Wohin gehöre ich? Zum »jüdischen Volk«, dekretiert Hitler. Und ich empfinde das von Isakowitz’ anerkannte jüdische Volk als Komödie und bin nichts als Deutscher oder deutscher Europäer.
19. Oktober, Sonnabend
Georg schrieb – beiliegender Brief –, er wandere aus. Es koste ihn drei Viertel seines ersparten Vermögens, aber er wolle nach Nürnberg nicht »unter dem Fallbeil« leben. Was mit mir sei? – Aber er ist besser daran. Wie könnte ich in USA »praktizieren«? Das war Georgs Geburtstagsbrief.

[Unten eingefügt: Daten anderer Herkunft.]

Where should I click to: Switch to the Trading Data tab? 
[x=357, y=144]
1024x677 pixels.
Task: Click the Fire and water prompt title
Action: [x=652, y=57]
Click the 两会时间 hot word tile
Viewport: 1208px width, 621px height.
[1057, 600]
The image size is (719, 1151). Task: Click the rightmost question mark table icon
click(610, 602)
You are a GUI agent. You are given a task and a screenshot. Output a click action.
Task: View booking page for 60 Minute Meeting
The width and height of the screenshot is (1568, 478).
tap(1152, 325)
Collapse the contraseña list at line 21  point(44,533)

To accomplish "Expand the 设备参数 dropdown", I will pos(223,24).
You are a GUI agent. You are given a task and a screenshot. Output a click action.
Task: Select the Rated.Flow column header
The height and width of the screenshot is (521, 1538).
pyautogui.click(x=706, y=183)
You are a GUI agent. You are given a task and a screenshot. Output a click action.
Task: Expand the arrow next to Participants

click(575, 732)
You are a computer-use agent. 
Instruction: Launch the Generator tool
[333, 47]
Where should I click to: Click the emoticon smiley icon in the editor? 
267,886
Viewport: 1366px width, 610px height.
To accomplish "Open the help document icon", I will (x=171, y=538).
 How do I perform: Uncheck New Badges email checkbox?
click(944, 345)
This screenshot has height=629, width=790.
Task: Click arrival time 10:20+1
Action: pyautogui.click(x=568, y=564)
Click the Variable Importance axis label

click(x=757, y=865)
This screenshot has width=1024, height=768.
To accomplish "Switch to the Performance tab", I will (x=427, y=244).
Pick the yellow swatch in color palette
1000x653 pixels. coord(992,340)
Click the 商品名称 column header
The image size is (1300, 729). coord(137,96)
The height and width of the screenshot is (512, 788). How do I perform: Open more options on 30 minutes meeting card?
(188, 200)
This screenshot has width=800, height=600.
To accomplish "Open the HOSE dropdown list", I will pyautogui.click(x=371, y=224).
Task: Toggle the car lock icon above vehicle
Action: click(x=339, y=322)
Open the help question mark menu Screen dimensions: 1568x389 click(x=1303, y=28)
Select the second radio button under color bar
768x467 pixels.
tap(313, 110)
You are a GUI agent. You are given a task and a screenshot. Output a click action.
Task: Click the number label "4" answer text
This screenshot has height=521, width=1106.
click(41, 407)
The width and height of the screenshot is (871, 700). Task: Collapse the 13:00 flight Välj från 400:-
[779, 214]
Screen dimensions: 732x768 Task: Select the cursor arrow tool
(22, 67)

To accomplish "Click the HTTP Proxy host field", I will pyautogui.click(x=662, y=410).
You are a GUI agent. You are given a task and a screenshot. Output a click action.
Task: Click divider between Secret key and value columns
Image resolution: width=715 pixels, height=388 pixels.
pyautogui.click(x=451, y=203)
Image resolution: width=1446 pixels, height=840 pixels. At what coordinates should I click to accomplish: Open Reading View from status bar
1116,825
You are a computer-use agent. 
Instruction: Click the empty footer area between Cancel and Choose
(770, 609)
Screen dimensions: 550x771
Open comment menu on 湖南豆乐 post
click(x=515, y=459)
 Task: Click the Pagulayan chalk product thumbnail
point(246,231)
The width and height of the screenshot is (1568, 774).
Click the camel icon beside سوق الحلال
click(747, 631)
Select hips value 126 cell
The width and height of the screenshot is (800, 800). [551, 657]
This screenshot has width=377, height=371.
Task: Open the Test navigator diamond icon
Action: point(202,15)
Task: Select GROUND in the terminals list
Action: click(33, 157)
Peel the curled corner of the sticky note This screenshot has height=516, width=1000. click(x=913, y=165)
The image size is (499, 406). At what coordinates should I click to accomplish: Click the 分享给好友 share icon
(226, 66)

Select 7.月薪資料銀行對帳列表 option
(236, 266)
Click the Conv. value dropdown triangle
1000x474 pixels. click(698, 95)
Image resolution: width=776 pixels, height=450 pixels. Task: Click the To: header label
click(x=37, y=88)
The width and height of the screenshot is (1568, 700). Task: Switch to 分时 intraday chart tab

Am 8. zum Abendessen hatten wir Wieghardts und Isakowitze hier. Er versucht jetzt eine Existenz in England zu finden. Seine Frau ist eben auf Erkundigung drüben. Wir sind rettungslos gefangen.
9. November, Sonnabend
Hitler sagte von den 1923 an der Feldherrnhalle Gefallenen: »Meine Apostel«. Es heißt heute bei der Triumph- und Beisetzungsfeier: »Ihr seid auferstanden im Dritten Reich«. – Es heißt weiter: Die Bauten in der »Hauptstadt der Bewegung« sind nur ein Anfang. Wir bauen: »eine Halle für 60 000 (tausend!) Menschen« und »die größte Oper des Erdballs«. Und das in einem bankrotten Staat. – Religiöser Wahnsinn und Reklamewahnsinn.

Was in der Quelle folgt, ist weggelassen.